The performance begins at the Tower of London, making stops at the Tate Modern, the Houses of Parliament, Trafalgar Square, Pall Mall, Hyde Park, Speaker’s Corner, and Oxford Street, and finishes up at the Embassy of the People’s Republic of China in Portland Place.

In an interview Huang said, “Most people are afraid of offending China but I am in a unique position, as a resident of Taiwan and as an artist who has a desire to be publicly intelligent. If China is to become the great nation it aspires to be, it needs to learn about basic human rights.”

Huang’s most well publicized works thus far focussed on climate change protests, such as this past February’s “Suicide Penguins,” a work featuring stuffed penguins and polar bears hanging from nooses off the Millennium Bridge in London.

As a Taiwanese artist drawing on his own culture, Huang’s protest promises a powerful statement about human rights in China.

More of Huang’s work will be featured at The Vaad Gallery in December, including bronze medals he created featuring Liu Xiaobo’s words, “I have no enemies—my final statement.”

2 thoughts on “How One Artist Will Mark Liu Xiaobo’s Peace Prize

  1. yeah, that’s brilliant! But instead of using a wagon in London with one china man why don’t you get a really long train with say …a million box cars….for starters so you can include some Irish people in your demonstration about oppressive regimes…maybe a country with a slightly better record on human rights themselves…say…Canada or Switzerland would make a little more sense…surely you must be aware that the English made sport for centuries out of killing Irish folk, destroying their culture, sending them all around the world to be worked to death as indentured servants (worse than slaves…no chance of being freed….no champions of human rights for them…just death) Maybe I’m being hasty…maybe London has issued an apology for England’s own human rights abuses…oh! let’s not forget the Palestinians…touchy subject I know…after all they’ve been “terrorists” ever since Britain and the USA decided to install Israel on their heads…as an opening gesture of goodwill in a long term campaign to systematically dehumanize them…trust me, I sympathize with your cause…just don’t set your little play on one of the main stages for human rights abuses in the world because doing so clearly sends the message to China that Britain is somehow superior in moral fortitude which, I’m afraid, is total bullshit and insulting to anyone with half a brain and a true interest in human rights.
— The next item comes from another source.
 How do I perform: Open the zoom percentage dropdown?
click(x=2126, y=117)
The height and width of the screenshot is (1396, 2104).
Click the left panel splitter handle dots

    • I understand completely what you’re saying about Britain and its place in history. This artist happens to be based in London…if he were living and working somewhere else, that’s where he might be staging his protest. He’s making an individual statement, about who he is as a Taiwanese artist, about an issue that affects the Chinese people. In fact I think more needs to be said about human rights in the very countries that abuse them, like the big powerful global north. Get in their faces, that’s what I say. Also, protesting in large cities where there is media increases the chance that your voice will be heard and message spread.